### WRITTEN REQUEST A:
Translate this sentence from the post about probit and optim() in R into Spanish: "The simulated data work fine when I use them in the glm function in R."
### WRITTEN REQUEST B:
Continue the post about probit and optim() in R, starting after its final sentence.

── TEXT

[R] Probit and optim in R

Mon Sep 8 22:35:20 CEST 2003

I have had some weird results using the optim() function.  I wrote a
probit likelihood and wanted to run it with optim() with simulated
data.  I did not include a gradient at first and found that optim()
would not even iterate using BFGS and would only occasionally work
using SANN.  I programmed in the gradient and it iterates fine but the
estimates it returns are wrong.  The simulated data work fine when I
use them in the glm function in R.  And even stranger the function
seems to work fine with real data.  There must be some programming
quirk that I have overlooked.  My code is attached if anyone wants to
take a look.  I'd like to be able to make it work without the gradient
if possible.  Any help would be greatly appreciated as I am completely
stumped at this point.

────
── INFORMATION SUPPLIED

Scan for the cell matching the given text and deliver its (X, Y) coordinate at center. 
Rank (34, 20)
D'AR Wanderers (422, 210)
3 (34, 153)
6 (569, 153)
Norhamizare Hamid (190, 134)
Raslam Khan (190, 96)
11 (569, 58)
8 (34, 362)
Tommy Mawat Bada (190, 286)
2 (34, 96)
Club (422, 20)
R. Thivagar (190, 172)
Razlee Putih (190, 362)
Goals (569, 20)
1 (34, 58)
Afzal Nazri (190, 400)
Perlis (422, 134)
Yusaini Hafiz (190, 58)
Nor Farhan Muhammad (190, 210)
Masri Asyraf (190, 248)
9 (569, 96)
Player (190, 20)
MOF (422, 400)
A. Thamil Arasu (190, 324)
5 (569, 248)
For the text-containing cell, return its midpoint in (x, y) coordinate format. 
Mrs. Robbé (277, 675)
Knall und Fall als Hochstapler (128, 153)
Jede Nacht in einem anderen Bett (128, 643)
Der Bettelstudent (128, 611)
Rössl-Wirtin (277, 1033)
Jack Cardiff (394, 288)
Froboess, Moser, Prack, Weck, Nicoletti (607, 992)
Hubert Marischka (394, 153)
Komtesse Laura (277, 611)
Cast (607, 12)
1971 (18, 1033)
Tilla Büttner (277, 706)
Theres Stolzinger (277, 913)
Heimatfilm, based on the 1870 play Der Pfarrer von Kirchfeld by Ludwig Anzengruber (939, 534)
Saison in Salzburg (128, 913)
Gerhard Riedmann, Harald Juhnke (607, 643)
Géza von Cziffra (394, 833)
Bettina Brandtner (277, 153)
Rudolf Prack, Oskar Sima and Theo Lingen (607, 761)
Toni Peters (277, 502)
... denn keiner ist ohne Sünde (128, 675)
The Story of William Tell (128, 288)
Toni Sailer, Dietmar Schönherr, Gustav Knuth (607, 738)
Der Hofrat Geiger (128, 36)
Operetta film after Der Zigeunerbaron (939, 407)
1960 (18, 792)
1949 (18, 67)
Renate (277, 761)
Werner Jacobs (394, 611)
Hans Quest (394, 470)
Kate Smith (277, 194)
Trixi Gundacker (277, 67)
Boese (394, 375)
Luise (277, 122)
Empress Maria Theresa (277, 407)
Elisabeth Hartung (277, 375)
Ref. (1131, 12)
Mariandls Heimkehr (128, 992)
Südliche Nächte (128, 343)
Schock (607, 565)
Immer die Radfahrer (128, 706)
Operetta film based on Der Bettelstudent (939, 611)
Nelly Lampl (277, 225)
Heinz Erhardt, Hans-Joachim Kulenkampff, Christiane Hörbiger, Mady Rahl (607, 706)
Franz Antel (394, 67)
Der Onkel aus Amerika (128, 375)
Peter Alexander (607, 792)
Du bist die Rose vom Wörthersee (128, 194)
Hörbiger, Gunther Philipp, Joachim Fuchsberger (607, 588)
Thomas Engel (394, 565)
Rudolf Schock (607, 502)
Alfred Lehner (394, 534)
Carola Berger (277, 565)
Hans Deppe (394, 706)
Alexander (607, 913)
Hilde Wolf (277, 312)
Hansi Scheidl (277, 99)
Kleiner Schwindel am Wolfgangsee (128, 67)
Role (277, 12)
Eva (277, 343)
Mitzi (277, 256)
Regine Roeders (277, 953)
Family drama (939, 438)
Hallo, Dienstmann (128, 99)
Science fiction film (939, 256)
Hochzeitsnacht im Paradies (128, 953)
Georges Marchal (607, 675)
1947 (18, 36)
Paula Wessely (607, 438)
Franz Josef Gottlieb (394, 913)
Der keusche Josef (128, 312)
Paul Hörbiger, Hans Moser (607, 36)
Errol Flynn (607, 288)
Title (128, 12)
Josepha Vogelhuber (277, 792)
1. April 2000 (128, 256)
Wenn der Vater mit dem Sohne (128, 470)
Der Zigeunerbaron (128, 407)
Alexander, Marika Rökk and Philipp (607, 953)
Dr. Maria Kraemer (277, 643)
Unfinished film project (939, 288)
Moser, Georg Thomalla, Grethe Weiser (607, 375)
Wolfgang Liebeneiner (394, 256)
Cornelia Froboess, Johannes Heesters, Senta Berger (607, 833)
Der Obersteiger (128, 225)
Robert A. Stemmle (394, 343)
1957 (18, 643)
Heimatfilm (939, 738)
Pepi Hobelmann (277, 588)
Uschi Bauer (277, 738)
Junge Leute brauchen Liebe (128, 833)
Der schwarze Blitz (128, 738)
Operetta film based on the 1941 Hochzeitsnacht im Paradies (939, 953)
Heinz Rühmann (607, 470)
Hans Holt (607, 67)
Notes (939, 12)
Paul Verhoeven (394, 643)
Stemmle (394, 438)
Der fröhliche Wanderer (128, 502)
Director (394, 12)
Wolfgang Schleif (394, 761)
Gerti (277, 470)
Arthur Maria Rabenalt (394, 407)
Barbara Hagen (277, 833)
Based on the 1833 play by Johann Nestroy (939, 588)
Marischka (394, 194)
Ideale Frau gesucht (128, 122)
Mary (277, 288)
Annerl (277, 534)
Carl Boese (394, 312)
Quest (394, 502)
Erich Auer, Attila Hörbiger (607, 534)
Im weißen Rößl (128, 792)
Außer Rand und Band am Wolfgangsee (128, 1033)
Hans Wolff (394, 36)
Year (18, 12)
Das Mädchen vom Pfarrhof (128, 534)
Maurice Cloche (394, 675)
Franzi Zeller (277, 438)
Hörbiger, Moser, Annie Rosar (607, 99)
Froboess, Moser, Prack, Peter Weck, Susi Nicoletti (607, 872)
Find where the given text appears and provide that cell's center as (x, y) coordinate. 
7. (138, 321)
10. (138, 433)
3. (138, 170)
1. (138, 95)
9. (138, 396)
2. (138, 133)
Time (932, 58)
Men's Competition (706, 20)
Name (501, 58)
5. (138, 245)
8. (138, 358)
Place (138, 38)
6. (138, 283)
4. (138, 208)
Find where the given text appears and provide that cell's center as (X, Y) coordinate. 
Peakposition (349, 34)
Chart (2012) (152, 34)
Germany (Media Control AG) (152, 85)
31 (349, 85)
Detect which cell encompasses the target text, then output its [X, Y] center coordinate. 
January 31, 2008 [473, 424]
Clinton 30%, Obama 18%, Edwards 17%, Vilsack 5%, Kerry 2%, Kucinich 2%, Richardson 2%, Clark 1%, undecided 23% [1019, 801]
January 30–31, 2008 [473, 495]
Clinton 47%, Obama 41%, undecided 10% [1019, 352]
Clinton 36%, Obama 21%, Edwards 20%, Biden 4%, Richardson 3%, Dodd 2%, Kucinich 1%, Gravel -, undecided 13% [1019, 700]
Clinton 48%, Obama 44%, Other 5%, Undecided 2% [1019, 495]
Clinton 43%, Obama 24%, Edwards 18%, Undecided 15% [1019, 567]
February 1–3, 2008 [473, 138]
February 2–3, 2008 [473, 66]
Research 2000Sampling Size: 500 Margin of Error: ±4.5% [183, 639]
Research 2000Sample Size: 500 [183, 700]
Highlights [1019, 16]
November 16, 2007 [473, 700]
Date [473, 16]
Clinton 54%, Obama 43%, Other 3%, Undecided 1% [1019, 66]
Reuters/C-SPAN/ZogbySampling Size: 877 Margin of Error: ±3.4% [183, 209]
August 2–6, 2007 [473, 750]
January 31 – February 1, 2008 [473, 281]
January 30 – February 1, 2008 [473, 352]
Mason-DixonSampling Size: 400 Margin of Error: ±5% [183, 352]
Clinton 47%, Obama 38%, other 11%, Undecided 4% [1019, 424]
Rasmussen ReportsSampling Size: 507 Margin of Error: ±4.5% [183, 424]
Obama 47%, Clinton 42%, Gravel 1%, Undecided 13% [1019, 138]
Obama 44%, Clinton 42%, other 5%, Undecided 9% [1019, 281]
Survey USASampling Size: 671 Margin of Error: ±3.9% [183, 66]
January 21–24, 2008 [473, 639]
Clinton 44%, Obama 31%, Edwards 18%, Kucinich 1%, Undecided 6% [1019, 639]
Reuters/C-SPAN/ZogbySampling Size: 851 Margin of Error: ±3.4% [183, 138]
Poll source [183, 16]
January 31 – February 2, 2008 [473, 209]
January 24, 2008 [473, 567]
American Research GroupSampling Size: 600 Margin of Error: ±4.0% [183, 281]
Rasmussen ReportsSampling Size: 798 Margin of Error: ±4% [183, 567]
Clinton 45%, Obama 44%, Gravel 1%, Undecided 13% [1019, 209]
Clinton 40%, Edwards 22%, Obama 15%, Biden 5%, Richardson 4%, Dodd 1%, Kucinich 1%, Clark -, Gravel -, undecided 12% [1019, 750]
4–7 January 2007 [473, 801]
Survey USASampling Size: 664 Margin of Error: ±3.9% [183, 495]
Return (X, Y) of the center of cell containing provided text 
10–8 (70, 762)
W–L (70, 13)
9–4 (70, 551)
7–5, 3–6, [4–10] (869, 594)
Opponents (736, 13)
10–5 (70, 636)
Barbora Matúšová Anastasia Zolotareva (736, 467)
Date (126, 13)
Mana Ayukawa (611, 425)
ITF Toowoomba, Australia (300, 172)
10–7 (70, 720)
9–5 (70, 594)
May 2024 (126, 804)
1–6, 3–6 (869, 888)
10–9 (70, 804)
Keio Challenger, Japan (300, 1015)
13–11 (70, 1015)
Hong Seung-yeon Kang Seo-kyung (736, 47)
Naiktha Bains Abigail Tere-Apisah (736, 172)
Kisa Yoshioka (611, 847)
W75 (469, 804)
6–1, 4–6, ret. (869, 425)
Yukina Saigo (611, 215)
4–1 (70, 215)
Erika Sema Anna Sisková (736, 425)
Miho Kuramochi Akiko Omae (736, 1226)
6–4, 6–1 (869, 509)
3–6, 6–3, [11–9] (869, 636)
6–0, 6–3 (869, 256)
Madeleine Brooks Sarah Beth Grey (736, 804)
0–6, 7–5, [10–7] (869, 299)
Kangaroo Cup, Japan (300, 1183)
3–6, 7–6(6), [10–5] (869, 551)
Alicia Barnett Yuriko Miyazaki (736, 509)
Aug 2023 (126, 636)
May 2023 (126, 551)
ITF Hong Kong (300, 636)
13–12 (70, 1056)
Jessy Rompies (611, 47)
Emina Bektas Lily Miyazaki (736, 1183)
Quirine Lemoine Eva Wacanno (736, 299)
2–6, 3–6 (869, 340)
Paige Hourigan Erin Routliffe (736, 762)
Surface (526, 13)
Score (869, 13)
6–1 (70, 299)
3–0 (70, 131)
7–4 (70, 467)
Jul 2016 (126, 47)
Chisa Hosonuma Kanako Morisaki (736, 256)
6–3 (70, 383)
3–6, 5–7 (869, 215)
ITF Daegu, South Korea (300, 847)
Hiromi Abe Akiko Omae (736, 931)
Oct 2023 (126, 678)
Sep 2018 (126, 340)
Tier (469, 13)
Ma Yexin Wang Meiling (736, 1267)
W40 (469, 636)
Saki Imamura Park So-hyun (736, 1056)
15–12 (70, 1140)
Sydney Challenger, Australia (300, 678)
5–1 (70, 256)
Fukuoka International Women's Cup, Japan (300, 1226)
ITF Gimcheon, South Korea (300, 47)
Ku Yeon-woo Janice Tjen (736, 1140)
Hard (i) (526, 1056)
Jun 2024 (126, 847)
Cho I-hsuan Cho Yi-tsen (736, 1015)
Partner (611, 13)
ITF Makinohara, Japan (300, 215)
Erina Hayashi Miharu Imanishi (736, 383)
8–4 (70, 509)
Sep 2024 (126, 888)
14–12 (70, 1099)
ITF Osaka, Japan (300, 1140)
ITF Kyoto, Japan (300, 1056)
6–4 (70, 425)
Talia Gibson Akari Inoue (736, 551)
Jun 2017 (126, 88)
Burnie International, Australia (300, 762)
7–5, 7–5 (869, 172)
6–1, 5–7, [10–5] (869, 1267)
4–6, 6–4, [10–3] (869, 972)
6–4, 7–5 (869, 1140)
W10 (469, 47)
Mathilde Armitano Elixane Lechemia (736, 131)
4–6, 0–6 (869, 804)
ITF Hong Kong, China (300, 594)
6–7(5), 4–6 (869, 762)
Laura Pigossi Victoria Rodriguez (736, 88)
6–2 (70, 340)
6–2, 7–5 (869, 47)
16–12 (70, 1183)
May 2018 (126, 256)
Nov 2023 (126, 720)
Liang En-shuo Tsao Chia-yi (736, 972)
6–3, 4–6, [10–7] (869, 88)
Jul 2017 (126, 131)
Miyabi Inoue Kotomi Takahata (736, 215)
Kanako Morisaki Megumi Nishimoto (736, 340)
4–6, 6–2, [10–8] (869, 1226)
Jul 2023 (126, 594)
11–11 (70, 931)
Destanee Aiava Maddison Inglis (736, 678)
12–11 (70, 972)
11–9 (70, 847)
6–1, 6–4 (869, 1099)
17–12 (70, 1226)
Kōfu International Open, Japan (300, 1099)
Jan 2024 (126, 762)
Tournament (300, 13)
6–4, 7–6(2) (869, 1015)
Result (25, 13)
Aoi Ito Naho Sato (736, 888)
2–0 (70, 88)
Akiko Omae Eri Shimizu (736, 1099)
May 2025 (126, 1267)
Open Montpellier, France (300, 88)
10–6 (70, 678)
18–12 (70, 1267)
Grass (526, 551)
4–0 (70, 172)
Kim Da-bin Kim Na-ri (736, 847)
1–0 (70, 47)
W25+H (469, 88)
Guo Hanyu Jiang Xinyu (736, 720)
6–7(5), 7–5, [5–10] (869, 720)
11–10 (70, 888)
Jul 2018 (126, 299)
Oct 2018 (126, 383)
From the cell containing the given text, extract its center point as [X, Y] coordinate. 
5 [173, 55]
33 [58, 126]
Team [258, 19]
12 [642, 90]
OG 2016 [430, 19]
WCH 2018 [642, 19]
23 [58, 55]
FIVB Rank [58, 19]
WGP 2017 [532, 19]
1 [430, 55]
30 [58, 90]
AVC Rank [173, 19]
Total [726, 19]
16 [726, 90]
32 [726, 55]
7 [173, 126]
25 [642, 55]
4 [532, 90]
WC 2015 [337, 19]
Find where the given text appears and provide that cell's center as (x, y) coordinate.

────

### EXERCISE RESULT A:
Los datos simulados funcionan bien cuando los uso en la función glm de R.

### EXERCISE RESULT B:
Luke Keele
Dept of Political Science
UNC-Chapel Hill
-------------- next part --------------
## Probit Code For Simulation

#Define empty matrix 

na <- matrix(NA,10,3)

#Set counter and start loop

j <- 1

while (j < 11){

#Simulate Data

x1 <- rnorm(1000) 
x2 <- rnorm(1000)
latentz <- 1.0 + 2.0 * x1 - 3.0 * x2 + rnorm(1000)
y <- latentz
y[latentz < 1] <- 0
y[latentz >=1] <- 1

#Option export of data to check estimates in STATA
#SimProbit <- data.frame(y, x1, x2)
#write.table(SimProbit, 'a:/SimProbit')

x <- cbind(1, x1 ,x2)

#Define Likelihood
llik.probit<-function(par, X, Y){

Y <- as.matrix(y)
X <- as.matrix(x)
K <- ncol(X)
b <-as.matrix(par[1:K])

  phi<-pnorm(X%*%b, mean=0, sd=1, lower.tail = TRUE, log.p = FALSE)
  sum(Y*log(phi)+(1-Y)*log(1-phi))
}

grad <-function(par,X,Y){

Y <- as.matrix(y)
X <- as.matrix(x)
K <- ncol(X)
b <-as.matrix(par[1:K])
phi <- as.vector(pnorm(X%*%b))
     apply((phi*x), 2, sum)
}

#Fit Model
values.start <- lm(y ~ x1 + x2)$coef
result<-optim(values.start, llik.probit, gr=grad, Y=Y, X=X, method="BFGS",
                       control=list(maxit=2000, fnscale=-1, trace), hessian=T)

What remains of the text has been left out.